[Records excerpted from a collection]
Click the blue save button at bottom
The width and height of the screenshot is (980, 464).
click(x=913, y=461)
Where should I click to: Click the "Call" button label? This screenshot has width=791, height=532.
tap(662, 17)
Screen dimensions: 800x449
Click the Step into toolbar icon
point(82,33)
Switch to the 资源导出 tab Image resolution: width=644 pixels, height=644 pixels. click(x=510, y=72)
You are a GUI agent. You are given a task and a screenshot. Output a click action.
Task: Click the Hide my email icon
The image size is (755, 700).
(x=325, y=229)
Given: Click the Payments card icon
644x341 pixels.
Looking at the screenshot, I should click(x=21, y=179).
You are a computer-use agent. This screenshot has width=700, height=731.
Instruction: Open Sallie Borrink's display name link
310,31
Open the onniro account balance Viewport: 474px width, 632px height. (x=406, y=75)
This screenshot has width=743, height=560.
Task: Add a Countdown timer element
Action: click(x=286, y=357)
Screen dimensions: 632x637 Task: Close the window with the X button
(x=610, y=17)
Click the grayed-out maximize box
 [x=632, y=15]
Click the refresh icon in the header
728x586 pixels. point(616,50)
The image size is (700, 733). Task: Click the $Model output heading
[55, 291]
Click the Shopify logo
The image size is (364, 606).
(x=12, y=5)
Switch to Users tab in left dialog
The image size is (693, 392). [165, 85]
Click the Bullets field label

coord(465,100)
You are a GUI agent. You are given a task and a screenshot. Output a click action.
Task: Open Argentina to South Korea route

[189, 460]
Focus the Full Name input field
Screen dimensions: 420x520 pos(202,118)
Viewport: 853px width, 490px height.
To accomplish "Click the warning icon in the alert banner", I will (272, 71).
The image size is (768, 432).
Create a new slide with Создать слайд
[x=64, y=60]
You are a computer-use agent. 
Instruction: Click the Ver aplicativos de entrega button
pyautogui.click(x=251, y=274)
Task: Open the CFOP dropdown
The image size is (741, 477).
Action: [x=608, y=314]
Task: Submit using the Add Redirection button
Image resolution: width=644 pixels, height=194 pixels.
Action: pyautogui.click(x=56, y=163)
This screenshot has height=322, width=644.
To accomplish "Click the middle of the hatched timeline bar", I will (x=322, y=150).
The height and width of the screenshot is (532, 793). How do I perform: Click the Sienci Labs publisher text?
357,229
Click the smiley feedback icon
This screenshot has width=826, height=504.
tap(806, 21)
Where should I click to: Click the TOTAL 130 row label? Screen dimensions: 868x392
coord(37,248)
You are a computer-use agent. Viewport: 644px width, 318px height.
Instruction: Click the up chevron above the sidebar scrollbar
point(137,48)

### PROBLEM DESCRIPTION
Every line above carrying the word "computer" needs to be shown.

### ANSWER BOX
You are a computer-use agent. This screenshot has width=700, height=731.
You are a computer-use agent. 
You are a computer-use agent. Viewport: 644px width, 318px height.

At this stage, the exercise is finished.